Devan Mehrotra, Merck & Co., Inc. 
Judong Shen, Merck & Co., Inc. 
ZhengZheng Tang, University of Wisconsin-Madison 

Keywords: Gene environment interaction, Complex traits, Rare variants, Exome sequencing, Pharmacogenomics

Studying genotype-by-environment interaction (GEI) is fundamental in understanding complex trait variations. Identifying genetic variants with GEI effects is challenging because GEI tests typically have low power. Here we propose Multi-trait Analysis of Gene-ENvironmenT-wide Association (MAGENTA) to test GEI on multiple traits in large-scale datasets, such as the UK Biobank.
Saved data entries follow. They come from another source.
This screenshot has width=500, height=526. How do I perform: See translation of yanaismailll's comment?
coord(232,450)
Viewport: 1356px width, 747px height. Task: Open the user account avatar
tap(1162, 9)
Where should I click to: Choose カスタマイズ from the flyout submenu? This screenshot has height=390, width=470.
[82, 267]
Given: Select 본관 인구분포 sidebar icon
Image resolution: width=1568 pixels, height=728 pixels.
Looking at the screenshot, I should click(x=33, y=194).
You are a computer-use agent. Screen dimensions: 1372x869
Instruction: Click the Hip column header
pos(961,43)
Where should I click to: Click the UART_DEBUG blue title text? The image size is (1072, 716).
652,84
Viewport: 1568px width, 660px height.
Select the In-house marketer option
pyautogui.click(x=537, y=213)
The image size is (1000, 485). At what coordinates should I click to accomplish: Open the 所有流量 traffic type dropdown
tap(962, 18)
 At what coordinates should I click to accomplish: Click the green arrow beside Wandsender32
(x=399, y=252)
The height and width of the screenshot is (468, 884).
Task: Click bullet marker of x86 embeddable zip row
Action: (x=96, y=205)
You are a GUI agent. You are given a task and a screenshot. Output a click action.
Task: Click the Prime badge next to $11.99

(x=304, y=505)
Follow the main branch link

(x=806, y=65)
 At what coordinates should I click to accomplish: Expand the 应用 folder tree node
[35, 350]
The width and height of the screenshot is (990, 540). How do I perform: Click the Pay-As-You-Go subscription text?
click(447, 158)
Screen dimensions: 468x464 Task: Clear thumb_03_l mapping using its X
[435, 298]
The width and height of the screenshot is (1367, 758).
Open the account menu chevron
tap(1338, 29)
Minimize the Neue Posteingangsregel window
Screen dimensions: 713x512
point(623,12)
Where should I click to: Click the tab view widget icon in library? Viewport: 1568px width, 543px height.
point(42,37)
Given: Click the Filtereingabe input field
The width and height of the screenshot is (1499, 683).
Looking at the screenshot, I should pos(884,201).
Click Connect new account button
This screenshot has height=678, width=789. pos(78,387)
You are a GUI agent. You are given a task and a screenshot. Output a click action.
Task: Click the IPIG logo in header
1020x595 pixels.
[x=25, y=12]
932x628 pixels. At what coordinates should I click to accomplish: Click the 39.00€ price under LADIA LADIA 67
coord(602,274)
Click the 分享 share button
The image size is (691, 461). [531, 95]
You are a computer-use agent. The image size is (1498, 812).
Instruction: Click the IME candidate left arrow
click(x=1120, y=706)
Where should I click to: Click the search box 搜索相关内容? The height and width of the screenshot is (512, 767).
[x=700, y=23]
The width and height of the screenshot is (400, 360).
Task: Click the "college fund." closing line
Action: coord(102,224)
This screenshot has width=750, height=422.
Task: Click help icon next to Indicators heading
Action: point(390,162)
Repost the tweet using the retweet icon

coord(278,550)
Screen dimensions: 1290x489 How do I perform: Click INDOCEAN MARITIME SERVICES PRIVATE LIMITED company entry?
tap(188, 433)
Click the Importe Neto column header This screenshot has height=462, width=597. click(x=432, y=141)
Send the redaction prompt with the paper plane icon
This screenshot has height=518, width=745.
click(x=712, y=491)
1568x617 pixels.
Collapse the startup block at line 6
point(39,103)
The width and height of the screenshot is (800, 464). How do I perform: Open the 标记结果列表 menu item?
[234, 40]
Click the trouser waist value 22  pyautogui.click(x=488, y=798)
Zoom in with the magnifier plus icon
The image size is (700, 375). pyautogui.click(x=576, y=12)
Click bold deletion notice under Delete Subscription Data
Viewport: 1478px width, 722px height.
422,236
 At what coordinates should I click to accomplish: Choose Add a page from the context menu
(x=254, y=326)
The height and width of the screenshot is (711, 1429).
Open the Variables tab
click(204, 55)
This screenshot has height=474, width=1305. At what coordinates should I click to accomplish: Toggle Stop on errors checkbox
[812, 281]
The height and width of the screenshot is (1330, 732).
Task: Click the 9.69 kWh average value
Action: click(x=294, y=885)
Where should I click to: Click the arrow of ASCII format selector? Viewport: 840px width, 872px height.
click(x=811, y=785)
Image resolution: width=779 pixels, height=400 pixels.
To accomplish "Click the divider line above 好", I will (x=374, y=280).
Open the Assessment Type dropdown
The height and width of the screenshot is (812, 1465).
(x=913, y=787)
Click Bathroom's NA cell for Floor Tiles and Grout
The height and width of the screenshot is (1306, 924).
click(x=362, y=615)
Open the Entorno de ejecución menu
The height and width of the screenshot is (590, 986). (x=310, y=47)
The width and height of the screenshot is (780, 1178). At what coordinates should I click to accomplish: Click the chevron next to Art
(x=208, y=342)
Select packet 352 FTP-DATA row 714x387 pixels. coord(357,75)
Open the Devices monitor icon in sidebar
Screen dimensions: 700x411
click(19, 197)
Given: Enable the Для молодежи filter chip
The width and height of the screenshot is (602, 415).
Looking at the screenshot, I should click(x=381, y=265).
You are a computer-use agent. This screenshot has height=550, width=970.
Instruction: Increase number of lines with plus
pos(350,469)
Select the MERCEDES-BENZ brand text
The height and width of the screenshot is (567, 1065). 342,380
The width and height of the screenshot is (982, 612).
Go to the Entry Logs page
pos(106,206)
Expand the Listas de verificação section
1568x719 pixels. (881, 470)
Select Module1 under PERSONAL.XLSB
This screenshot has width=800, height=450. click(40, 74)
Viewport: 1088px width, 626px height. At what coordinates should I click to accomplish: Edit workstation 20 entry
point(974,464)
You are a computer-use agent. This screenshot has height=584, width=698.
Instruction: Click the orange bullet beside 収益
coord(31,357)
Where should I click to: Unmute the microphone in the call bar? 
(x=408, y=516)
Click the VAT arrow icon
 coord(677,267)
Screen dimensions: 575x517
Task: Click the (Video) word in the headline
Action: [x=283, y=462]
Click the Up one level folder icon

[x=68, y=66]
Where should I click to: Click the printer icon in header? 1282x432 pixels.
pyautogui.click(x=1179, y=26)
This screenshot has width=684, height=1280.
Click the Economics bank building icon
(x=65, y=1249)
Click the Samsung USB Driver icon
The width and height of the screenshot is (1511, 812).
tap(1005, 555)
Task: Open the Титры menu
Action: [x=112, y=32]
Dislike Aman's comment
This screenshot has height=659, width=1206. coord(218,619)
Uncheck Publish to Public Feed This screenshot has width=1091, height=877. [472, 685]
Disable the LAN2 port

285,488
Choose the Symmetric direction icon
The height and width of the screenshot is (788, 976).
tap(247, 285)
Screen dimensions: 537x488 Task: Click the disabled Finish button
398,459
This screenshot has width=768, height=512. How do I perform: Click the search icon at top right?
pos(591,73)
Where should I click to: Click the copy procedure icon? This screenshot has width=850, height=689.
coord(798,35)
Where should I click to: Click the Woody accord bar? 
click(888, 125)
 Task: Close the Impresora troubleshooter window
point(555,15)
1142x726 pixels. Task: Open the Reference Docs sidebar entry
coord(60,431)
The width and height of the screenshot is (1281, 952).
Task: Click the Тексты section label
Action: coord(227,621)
Our method is motivated by the fact that the presence of GEI implies the heterogeneity of the genetic effects across different environmental groups. MAGENTA combines the summary statistics for the association of variants in a gene with multiple traits under different environmental groups and produces a GEI test and a joint test for testing both main and GEI effects. MAGENTA is an omnibus method that is robust to a wide spectrum of genetic architectures over multiple traits and variants. Our simulation studies demonstrate that MAGENTA GEI and joint tests properly control type I error and yield higher and more robust power than existing single-trait-based GEI tests across a wide range of scenarios. We performed GEI analysis on UK Biobank Whole Exome Sequencing data with four environmental variables. For each environmental variable, we tested its interaction with genes on three lipid traits. MAGENTA GEI test identified a significant APOE gene-by-sex interaction, which was missed by the single-trait-based GEI test. Furthermore, MAGENTA joint test identified 41% more significant genes than the single-trait-based joint test.